"UE and Agile: Two Great Tastes that Taste Great Together"

Who: Lane Halley, Cooper

Open talk: February 24, 2009

Registration-only workshop: February 25, 2009

This talk will be followed by a workshop on User Experience design. Seats are limited! Registration is now open. More info and registration.

Agile is very popular, and has produced successful products. However, even highly-functional Agile teams can fail because a successful product is more than just well-executed technology delivered on time. Many core Agile techniques (e.g. peer programming, integrated testing, refactoring) are focused on effective development. Often, Agile projects are staffed exclusively with people who write code. How does the Agile process best integrate the contributions of business stakeholders, and other team members? Even if there’s someone on the team who knows and represents the customer, what do you do when you have multiple customers? How do you know that your product will deliver a coherent user experience over time as it evolves?
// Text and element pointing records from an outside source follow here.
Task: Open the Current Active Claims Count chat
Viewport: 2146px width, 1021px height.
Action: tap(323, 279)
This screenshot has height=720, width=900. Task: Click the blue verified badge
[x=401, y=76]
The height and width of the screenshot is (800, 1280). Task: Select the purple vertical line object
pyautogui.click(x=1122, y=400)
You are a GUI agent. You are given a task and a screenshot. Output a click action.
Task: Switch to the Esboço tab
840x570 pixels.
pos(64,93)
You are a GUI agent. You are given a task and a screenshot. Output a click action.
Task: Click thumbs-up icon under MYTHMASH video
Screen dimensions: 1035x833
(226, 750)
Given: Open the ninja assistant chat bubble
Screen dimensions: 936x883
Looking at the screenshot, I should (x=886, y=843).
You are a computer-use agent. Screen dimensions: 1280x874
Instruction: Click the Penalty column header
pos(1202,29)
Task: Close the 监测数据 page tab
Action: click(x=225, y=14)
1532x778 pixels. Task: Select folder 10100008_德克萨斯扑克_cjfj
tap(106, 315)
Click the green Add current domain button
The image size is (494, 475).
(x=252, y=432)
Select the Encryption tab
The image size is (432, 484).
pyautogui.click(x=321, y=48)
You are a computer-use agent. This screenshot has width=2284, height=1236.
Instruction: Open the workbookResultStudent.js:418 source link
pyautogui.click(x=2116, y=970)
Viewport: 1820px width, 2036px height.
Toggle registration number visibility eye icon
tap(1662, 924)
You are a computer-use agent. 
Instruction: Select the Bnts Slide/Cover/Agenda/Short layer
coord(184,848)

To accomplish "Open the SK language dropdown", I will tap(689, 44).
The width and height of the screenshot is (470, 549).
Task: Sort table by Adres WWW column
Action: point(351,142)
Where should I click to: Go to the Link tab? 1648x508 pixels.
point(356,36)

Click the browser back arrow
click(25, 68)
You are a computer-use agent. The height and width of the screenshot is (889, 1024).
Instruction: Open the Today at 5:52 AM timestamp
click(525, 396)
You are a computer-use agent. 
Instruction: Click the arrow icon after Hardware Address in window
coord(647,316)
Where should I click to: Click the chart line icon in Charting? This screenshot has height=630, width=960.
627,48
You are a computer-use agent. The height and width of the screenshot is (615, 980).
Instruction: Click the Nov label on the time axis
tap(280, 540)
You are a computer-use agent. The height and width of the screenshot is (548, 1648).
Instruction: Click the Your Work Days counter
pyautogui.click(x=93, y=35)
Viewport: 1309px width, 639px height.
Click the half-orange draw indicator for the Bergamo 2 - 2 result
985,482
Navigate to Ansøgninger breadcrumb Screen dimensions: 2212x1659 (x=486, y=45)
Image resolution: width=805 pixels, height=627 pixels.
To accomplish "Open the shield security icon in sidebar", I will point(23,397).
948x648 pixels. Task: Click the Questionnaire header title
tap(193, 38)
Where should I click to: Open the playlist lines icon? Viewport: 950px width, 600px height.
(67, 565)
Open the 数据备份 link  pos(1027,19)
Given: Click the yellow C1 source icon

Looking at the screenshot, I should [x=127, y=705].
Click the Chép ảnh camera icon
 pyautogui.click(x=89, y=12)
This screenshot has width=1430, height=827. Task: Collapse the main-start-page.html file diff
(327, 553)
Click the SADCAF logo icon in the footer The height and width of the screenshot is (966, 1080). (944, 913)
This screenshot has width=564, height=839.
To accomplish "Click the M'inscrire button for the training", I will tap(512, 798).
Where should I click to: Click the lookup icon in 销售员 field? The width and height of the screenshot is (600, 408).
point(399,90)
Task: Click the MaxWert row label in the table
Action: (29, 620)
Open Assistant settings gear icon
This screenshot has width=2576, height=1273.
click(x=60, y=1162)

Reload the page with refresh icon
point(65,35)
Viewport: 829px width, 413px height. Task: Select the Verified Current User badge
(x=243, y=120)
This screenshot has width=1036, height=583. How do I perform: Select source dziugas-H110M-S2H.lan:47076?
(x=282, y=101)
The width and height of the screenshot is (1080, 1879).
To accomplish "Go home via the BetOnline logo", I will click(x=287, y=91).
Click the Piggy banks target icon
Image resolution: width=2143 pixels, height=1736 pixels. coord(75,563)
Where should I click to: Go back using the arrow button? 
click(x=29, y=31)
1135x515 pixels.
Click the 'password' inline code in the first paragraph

How do you balance feedback from team members and users so you can correctly prioritize and sequence user stories?

In this talk, Lane will draw on her experience with Agile teams to share how user experience design methods contribute to Agile projects and how UE activities can be coordinated with Agile development activities.

Speaker Bio

Lane Halley is a Principal Design Consultant with Cooper in San Francisco, CA. Her career spans the formative years of the interaction design profession. Prior to joining Cooper in 1997, Lane worked in marketing, training development, technical account management and product management roles at SSC, Microsoft, Mindscape and SenSage. While at Cooper, she has helped companies ranging from start-ups to large corporations create compelling design solutions for enterprise and consumer applications, websites and devices and is a popular teacher of CooperU courses. Lane believes that interaction design is a bridge between product management and development, and that user experience design informs and enhances Agile product development.